Recuperação judicial não é alívio, é teste de gestão
A Recuperação Judicial costuma ser vista como um fôlego para empresas em crise. Suspende cobranças, organiza negociações e cria um ambiente de proteção temporária. Mas ela não resolve, por si só, os problemas estruturais do negócio.
O caso do Dia evidencia isso.
Em recuperação judicial desde 2024, a empresa possuía valores relevantes aplicados em CDBs ligados ao Banco Master, via Letsbank. Parte desses recursos dependia de recebimentos futuros e ativos de liquidez incerta. Com a liquidação extrajudicial do banco, o que estava registrado como ativo passou a representar pressão direta sobre o caixa.

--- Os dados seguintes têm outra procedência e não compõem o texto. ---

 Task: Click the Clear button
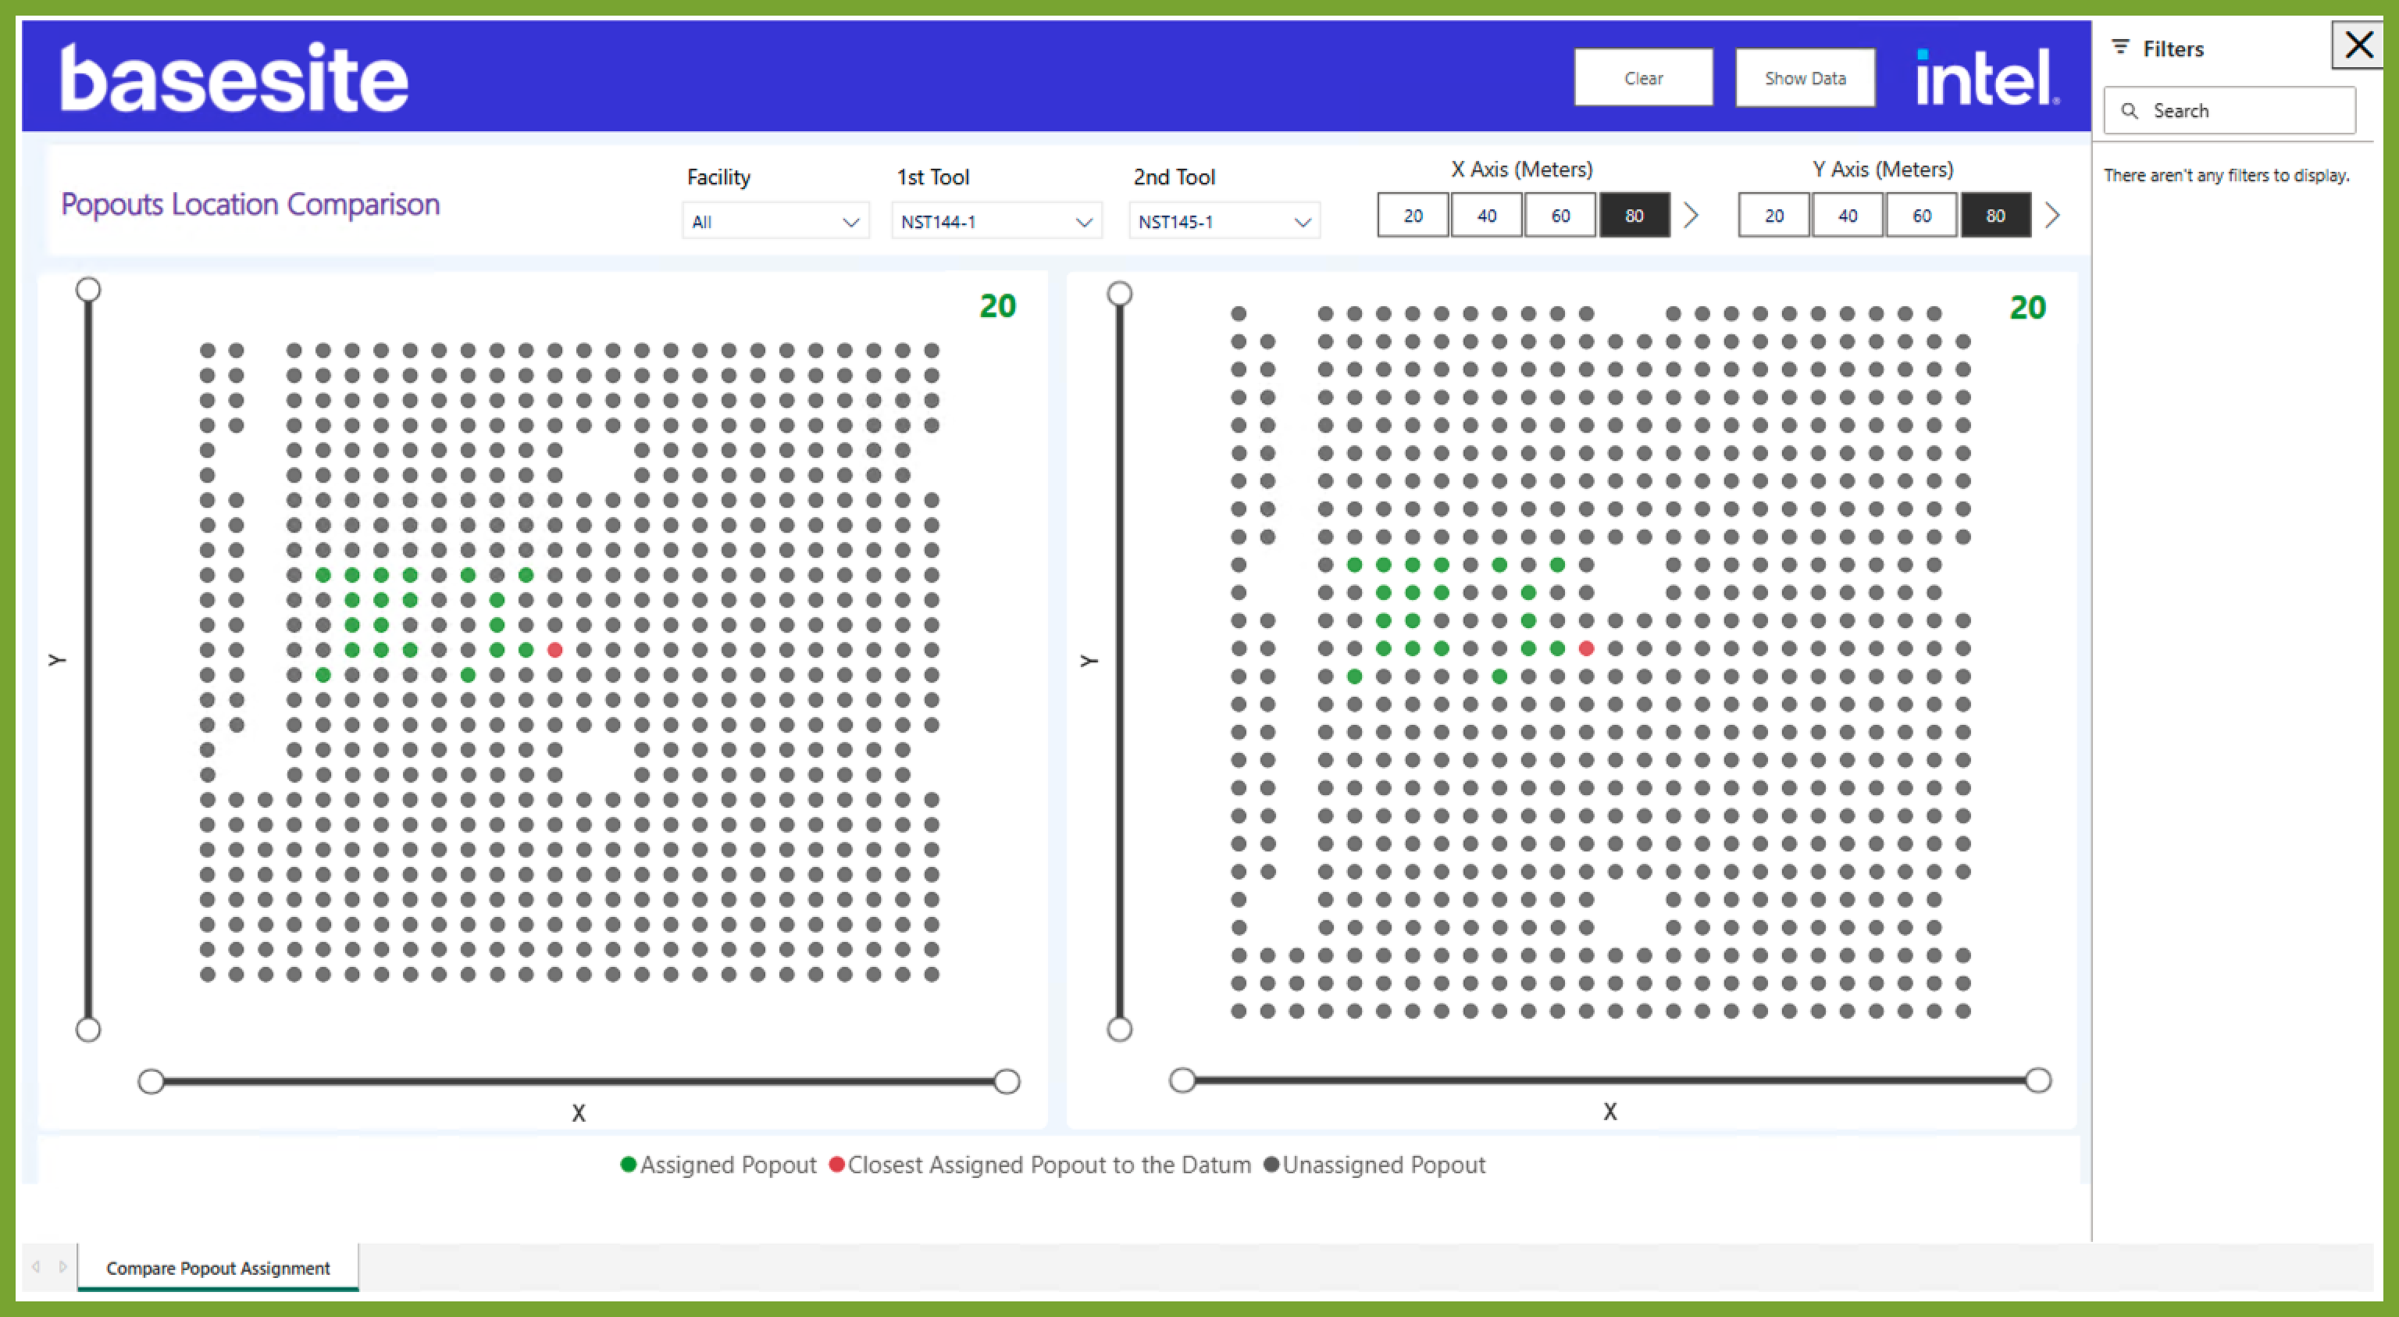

A principal lição é clara: resultado contábil não significa dinheiro disponível.
Em um processo de recuperação, essa diferença se torna vital. A operação é sustentada por caixa real, não por expectativas. Fornecedores, folha e despesas correntes exigem liquidez, não projeções.
A Recuperação Judicial organiza o passivo e cria espaço para negociação. Mas não corrige ineficiência, não gera lucro automaticamente e não substitui gestão.
Empresas que utilizam o processo de forma estratégica revisam ativos, ajustam custos, fortalecem governança e priorizam liquidez. As que entram sem estrutura apenas prolongam a crise.
No fim, a recuperação judicial não é um resgate automático.
É um teste contínuo de disciplina, controle e capacidade de enfrentar a realidade dos números.